For some shoppers just believing that the delivery fee could be too high might stop the checkout process even before it starts. It’s not the case if many retailers and providers are successfully switching to subscriptions.

Then we have the 2-3 days option. But it’s 2-3 days from now or from the moment in which the retailer handles the item to the courier?

In the second case, I wouldn’t have received my precious piece of electronics on time.

In Italy, for example, if you buy on Amazon, you get two emails: one from Amazon itself, with the order summary and a projected time of delivery and the other from the courier (and that doesn’t always happen), with a slightly more accurate day of delivery.

End users should know only one precise time of delivery, and be informed about it during checkout: all else is friction that could translate into cart abandonment.

And then there’s the delivery itself: I was staying in a huge Hotel. Will they find me? Will they find the right employee and the right reception for intermediate handling?

Invoices usually bear no trace of address normalization: if I write an incorrect address or if I make a simple mistake they get printed and stay attached to my parcel all the way to the end. This is friction too, that translates into anxiety, which, in turn, could translate into a non-returning customer or a missed conversion between a brick and mortar shopper and an online one.

What if they missed me? Then I would have had to try to contact the courier and negotiate a new delivery. The problem is: this second delivery has to be arranged when it is more convenient for the courier, not for me.

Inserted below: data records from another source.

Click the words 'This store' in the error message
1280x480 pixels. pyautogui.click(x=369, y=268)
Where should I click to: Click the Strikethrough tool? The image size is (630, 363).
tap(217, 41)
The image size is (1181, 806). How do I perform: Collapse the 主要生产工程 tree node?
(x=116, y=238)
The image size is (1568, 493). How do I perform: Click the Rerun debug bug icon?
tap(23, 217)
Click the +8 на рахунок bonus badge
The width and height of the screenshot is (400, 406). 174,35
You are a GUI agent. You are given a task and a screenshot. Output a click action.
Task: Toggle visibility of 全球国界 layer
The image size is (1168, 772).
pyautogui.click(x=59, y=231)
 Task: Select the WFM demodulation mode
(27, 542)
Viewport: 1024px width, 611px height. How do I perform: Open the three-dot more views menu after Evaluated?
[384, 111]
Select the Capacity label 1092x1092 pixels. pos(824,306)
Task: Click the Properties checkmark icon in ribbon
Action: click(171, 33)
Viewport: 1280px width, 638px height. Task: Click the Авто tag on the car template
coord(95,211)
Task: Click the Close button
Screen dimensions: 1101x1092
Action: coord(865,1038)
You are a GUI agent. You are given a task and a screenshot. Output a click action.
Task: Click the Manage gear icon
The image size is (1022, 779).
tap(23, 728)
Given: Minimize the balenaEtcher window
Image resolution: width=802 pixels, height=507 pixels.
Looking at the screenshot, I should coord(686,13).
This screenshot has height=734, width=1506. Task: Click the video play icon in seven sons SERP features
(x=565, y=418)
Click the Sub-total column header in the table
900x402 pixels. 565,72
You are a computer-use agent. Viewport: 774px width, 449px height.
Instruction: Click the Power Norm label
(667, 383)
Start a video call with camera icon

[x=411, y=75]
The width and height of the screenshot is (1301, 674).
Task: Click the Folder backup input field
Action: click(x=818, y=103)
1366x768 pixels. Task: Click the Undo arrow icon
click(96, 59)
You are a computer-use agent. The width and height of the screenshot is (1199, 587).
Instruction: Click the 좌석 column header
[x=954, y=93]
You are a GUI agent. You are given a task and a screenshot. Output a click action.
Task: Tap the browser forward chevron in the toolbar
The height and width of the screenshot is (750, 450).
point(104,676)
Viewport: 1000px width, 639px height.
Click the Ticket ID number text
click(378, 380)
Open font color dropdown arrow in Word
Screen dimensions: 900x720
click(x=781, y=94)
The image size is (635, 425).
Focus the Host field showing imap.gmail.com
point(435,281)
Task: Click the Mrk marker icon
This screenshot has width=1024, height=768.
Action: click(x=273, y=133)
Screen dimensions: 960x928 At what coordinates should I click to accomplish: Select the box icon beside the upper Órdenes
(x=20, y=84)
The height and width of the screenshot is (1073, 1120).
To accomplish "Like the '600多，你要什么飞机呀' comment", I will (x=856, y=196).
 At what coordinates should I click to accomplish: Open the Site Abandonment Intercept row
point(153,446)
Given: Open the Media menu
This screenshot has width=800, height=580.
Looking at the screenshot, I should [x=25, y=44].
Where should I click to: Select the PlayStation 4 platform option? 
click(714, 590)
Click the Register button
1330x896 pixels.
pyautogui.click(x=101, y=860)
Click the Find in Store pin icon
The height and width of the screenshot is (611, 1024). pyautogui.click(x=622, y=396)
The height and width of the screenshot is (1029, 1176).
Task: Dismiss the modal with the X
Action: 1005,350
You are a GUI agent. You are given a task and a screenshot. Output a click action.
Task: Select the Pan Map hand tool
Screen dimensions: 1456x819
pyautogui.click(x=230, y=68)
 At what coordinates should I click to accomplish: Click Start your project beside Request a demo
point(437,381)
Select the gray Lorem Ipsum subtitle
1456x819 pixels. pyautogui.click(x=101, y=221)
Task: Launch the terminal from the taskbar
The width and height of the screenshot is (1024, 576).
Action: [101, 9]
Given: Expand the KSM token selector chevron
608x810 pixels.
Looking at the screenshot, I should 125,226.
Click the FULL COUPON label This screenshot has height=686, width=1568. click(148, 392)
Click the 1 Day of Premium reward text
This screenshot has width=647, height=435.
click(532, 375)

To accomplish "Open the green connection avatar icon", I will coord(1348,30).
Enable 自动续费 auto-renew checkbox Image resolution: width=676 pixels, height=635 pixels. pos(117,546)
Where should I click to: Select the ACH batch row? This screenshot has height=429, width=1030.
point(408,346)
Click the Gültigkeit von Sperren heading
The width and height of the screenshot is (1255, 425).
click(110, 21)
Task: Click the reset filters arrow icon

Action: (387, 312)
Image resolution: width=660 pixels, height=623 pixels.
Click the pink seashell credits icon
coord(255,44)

And between millions of options he really has no chance to make the single right choice that would be cost-efficient.

There’s a lot of talk about velocity and price in deliveries but these are not the only issues, nor the most sensible ones.

Precise knowledge by the merchant about delivery times, right from the checkout; two-way communication between shopper and merchant about third party (courier) activities; address normalization and progressive tracking (showing to the end-user that you care and actively work for everything to run smoothly); rescheduling abilities, digitally enabled and customer-centric: all these elements are becoming more and more necessary to make friction disappear from online shopping.

Gates have to always remain open on a well-paved, easy way to checkout and delivery.